Kitap, ilk cümlesinden itibaren toplumsallaşmış ya da toplumsallaşamamış insanın sahip olabileceği kimlikleri sorgular ve ironik bir biçimde “serseri” ruhlu bir genç tarafından, yirmi birinci yüzyılın “modern” insanına ve hayatına eleştirel bir bakış getirir. Henüz on dokuz yaşındaki bir gencin aykırı varoluşunu keşfetme ve hakikat arayışındaki yolculuğunda edindiği gözlem ve yorumlar, kitabı üç bölümden oluşan psikolojik bir deneme-roman haline getirir; yazar, bir şeyler anlatırken aynı zamanda bir şeyler söylemeyi de arzular. Yıllarca yalnız yaşamasına izin verildiğinden dolayı içinde oluşan intikam ve şiddet duygusu yüzünden ise kitabın sonlarına doğru artık ufak ufak delirmeye başlar; okur bu sonlarla beraber yazarın bilinci ile kendi sorgusu arasında gidip gelir. Kitabı bitirdiğinizde ise yazarın deyimiyle “kendinizi gerçekleştirmek için” yazarı öldürmüş olursunuz.
***
Geniş, mutlu bir ailede yetişmedim. Mahalleden arkadaşlarım da yok. Öyle çok zengin de sayılmam; ben bir avareyim, çalışmayı düşünmüyorum. Sabıka kaydım olmadan on yedi yaşıma kadar gelebildim. En büyük zevkim iki mezar arasına uzanıp tütün sarmak. Müzikle yaşıyorum, yazıyla öleceğim. Yüzüm, yalnızlığım benim. Hiç doğmamış gibi yerli, hiç ölmeyecekmiş gibi yabancısıyım buraların. O kadar aptalım ki hiçbir şey bilmiyorum. Benimki sefil bir varoluş; anlam peşinde, genç ama hiç. Ancak bazen sevinç dolu! Hâlâ, bazen.
BÖLÜM BİR:
Yaşama dair kaleme alınmış ilk sözcükler
“Ona tutunmaya çalışmak imkânsızdı. Güzelden de öteydi. Birisi benim bebeğimi gördü mü? Onu buralarda gören var mı? Aşk gitti ve beni kör etti. Baktım ama bulamadım; kalabalıkta kayboldu. Bebeğimi kimse gördü mü? Kaybettim, kaybettim bir daha asla bulamayacağım. Belki de yüz binlerce kez seslenmeliydim” The Rolling Stones – Anybody Seen My Baby
Siyah-beyaz bir başlangıç
Sizin içinizde kaç kişi var? İnsan en çok yazarken yüzleşebiliyor kendisiyle. Başkalaşımlarımla olan savaşım tüm hızıyla sürüyor, içimde nasıl bir yaratık barındırdığımı hala çözememiş bir haldeyim. Aslında nasıl birisi olmak ve nasıl bir şekilde ölmek istediğimi bilmiyorum. Siz yoksa sadece tek bir kişiden mi oluşuyorsunuz? Emin değilim…

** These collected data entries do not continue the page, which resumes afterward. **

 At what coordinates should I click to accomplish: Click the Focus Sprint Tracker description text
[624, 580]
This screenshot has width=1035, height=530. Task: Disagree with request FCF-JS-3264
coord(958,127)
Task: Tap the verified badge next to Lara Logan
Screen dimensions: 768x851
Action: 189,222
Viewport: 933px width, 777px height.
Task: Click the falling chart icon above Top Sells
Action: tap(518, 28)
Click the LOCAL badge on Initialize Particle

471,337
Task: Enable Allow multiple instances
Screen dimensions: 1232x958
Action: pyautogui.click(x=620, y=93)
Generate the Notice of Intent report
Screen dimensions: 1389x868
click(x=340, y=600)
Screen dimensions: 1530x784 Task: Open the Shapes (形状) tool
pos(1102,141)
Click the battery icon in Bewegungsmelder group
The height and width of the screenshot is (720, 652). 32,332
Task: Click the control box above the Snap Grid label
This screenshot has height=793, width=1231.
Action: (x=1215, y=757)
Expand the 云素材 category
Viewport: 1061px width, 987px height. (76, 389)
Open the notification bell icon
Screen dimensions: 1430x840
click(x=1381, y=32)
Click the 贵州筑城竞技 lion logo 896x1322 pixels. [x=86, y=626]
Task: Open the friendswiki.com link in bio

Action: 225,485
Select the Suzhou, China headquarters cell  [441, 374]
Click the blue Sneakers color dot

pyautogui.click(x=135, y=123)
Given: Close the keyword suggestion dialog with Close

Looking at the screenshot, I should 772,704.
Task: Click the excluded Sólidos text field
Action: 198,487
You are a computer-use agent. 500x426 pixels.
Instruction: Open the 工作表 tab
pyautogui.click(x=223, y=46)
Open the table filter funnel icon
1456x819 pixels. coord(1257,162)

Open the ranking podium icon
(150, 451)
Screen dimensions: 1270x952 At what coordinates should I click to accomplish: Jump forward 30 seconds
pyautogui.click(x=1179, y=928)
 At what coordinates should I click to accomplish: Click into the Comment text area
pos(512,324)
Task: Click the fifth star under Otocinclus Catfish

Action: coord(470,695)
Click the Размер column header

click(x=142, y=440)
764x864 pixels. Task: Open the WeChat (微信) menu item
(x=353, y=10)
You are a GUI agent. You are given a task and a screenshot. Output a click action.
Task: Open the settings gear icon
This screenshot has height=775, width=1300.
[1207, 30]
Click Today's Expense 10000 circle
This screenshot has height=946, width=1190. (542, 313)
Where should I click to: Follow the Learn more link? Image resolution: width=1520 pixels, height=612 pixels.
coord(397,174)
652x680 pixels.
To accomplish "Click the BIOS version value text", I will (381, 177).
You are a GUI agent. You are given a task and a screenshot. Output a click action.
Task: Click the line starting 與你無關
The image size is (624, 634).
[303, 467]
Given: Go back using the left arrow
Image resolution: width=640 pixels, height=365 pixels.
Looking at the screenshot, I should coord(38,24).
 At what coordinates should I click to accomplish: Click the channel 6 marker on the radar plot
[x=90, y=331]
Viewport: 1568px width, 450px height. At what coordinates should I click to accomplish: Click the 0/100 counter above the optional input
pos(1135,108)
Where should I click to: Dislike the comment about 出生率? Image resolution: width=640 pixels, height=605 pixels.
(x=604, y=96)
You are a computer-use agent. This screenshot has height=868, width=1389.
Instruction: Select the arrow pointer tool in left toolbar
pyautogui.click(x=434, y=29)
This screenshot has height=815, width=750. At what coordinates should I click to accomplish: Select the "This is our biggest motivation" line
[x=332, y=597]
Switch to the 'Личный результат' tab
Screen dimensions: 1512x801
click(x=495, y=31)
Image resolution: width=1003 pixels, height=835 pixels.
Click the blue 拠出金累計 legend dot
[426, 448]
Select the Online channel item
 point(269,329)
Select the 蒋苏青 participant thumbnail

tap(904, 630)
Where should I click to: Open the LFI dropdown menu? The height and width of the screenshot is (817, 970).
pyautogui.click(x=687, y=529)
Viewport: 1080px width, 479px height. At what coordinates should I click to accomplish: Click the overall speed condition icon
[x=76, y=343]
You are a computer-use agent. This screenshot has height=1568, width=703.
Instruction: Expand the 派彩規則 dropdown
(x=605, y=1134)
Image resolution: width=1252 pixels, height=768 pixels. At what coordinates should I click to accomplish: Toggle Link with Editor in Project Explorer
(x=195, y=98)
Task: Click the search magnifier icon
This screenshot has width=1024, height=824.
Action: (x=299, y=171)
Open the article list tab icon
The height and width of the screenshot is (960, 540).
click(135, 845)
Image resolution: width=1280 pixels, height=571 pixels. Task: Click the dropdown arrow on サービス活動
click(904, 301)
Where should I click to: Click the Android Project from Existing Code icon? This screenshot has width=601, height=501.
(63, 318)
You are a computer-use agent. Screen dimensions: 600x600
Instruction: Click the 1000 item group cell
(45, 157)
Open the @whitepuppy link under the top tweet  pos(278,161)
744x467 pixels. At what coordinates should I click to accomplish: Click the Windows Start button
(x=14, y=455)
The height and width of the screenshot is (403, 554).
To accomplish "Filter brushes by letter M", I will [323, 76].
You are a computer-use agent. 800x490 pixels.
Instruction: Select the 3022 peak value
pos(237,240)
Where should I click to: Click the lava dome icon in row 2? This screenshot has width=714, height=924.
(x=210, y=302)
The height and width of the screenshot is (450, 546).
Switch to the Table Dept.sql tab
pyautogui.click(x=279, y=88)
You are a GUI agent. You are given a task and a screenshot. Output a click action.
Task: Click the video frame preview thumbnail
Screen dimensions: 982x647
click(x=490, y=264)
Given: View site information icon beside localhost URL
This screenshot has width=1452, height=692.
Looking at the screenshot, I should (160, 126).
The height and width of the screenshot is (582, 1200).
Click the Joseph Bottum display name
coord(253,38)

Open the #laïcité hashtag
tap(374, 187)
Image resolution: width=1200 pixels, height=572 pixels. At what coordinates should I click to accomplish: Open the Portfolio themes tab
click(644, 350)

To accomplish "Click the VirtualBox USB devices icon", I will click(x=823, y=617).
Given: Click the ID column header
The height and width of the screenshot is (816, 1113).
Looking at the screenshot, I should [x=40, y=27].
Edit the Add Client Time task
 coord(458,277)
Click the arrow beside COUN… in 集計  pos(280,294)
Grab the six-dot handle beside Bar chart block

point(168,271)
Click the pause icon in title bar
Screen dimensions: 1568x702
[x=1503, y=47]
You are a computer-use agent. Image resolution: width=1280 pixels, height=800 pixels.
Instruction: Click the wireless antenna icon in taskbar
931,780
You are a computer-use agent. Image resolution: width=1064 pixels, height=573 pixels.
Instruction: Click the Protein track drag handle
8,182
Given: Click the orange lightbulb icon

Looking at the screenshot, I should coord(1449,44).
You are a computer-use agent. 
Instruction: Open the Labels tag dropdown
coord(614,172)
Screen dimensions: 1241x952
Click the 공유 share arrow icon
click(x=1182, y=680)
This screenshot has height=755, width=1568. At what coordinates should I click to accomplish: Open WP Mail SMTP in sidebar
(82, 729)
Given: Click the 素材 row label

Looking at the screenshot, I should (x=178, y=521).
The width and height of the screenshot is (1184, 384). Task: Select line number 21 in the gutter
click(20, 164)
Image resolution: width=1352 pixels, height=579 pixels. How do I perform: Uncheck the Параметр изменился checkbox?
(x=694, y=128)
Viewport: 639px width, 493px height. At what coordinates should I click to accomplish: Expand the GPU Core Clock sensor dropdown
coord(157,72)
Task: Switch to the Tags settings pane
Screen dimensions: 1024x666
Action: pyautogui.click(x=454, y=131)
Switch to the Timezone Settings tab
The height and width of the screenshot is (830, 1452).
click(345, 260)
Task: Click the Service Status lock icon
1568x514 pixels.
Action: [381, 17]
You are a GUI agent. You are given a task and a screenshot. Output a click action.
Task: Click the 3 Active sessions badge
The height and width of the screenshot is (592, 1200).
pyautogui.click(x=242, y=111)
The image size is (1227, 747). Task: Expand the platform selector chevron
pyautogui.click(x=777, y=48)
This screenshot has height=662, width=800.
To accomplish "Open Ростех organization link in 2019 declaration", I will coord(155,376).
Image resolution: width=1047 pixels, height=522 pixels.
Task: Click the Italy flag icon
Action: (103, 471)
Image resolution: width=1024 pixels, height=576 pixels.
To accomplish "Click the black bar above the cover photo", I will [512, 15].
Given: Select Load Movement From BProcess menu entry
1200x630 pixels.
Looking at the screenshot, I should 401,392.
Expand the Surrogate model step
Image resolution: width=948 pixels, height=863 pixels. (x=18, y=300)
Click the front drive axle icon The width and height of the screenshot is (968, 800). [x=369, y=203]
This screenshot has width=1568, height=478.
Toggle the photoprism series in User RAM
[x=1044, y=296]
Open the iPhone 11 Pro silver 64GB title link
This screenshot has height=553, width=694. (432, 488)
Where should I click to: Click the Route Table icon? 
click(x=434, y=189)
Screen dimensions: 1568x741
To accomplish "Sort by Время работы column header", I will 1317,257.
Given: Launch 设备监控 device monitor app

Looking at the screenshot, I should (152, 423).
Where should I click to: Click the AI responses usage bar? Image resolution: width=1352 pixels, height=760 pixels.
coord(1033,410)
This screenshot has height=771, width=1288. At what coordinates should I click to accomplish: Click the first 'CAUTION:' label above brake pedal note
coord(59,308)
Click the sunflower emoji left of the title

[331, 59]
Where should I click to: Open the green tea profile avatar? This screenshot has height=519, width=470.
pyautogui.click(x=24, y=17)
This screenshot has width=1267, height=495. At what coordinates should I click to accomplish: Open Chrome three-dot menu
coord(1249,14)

Aylaklığı kutsadım; yıllarca aptallığımın keyfini sürerek yaşadım. Sırt çantamı alıp neresi olursa gittiğim günlerde yolum Barselona’ya düşmüştü. Tanrım, o şehir o kadar harikulade ve berbattı ki… Barselona, dünyanın her yerinden katillerin, sapkınların, dolandırıcıların, mültecilerin, göçmenlerin, fahişelerin ve en çok da uyuşturucu satıcılarının katılımlarıyla müthiş bir kombinasyona ev sahipliği yapmış, elinizi kolunuzu rahatlıkla biraz kire bulaştırabileceğiniz nadide bir şehir. Arka sokaklarında bugüne dek hiç olmadığım kadar -ki genel olarak pek nezih yerlerde takıldığım söylenemez- kavga, satış ve kaosa şahit oldum.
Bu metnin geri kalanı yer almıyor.